Imports are always re-parsed — imports affect global name resolution. A change from use std.math { sqrt } to use std.math { sqrt, sin } changes which names are available in every subsequent declaration. Re-parsing imports (typically 5-10 per file) is cheap compared to the correctness risk of stale import data.

Single-edit model — the current design handles one TextChange per incremental parse. Multiple concurrent edits (e.g., a multi-cursor edit in an IDE) must be coalesced into a single change region before calling parse_incremental(). This simplifies the intersection logic but means multi-region edits may re-parse more than strictly necessary.

Metadata not merged — incremental parsing does not yet merge ModuleExtra (comments, blank lines). When the formatter or LSP needs comments, a full parse_with_metadata() call is required. This is a known limitation — merging metadata would require tracking comment positions relative to declarations, which adds complexity.

Deep copy over sharing — copied declarations get new ExprIds in the new arena. The old arena and module are not modified. This is intentional — arena sharing would require lifetime entanglement that complicates the Salsa integration. The copy cost is proportional to the size of reused declarations, which is typically small relative to re-parsing.

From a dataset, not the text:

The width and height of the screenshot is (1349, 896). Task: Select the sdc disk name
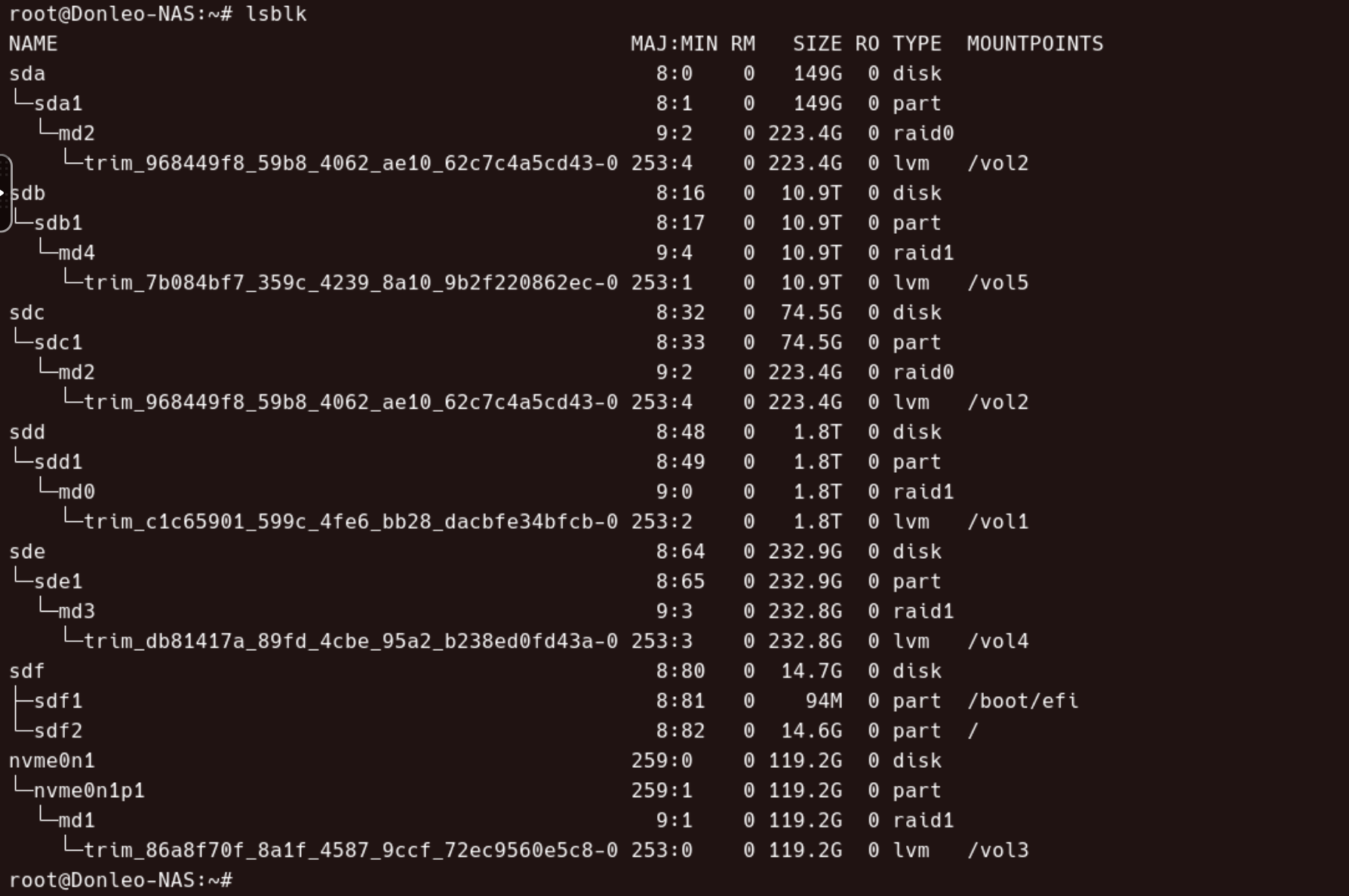click(x=27, y=313)
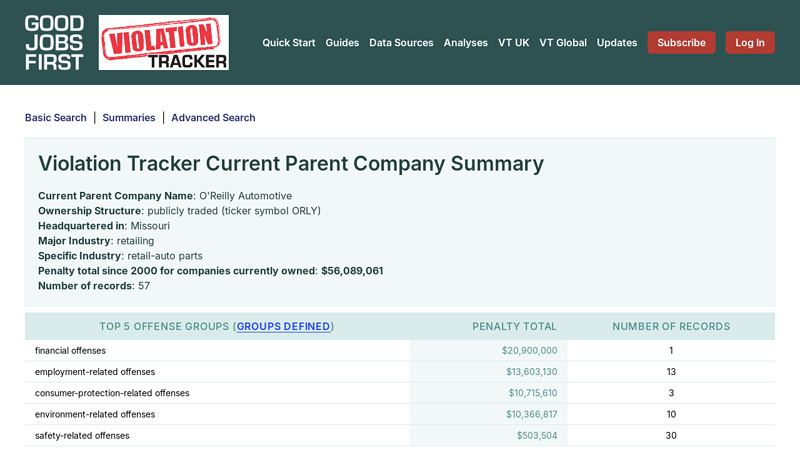The width and height of the screenshot is (800, 450).
Task: Click the Log In button
Action: click(x=749, y=43)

Declaration boundaries as isolation points — the system assumes that changing the interior of one declaration cannot affect the parse of sibling declarations. This is true for Ori’s grammar (declarations are syntactically independent), but would not hold for languages where declarations can affect parsing of subsequent declarations (e.g., C’s typedef changing whether a name is a type or a variable).

Prior Art

System	Incremental Strategy	Key Insight
tree-sitter	Parse-state-level reuse in a generated GLR parser. Tracks affected states after edits. O(log n) incremental updates.	Finest-grained incremental reuse, but requires an LR grammar and produces CSTs rather than ASTs.
Roslyn (C#)	Red-green trees with immutable green nodes. Structural sharing across parse versions.	The gold standard for hand-written incremental parsers. Immutable green nodes make sharing safe by construction.
TypeScript	Node reuse via `IncrementalParser`. Walks old and new trees in parallel, reusing structurally identical subtrees.	Demonstrates that incremental reuse is feasible in a single-file hand-written parser without the red-green abstraction.
Salsa	File-level query memoization with dependency tracking.	Handles cross-file incrementality; Ori’s incremental parser provides complementary intra-file reuse.
rust-analyzer	Lossless syntax trees (rowan) with incremental reparsing. Green node sharing for unchanged subtrees.	Adapts Roslyn’s red-green idea to Rust, using the `rowan` crate for lossless syntax trees.
Zig	Full reparse on every change. The parser is fast enough (~300 MiB/s) that incremental reuse is unnecessary for most files.	Demonstrates that raw speed can substitute for incrementality when the parser is efficient enough.
GHC (Haskell)	No incremental parsing. Full reparse per module. HLS (Haskell Language Server) works around this with module-level caching.	Shows the cost of not having incremental parsing — IDE tooling must build its own caching layer.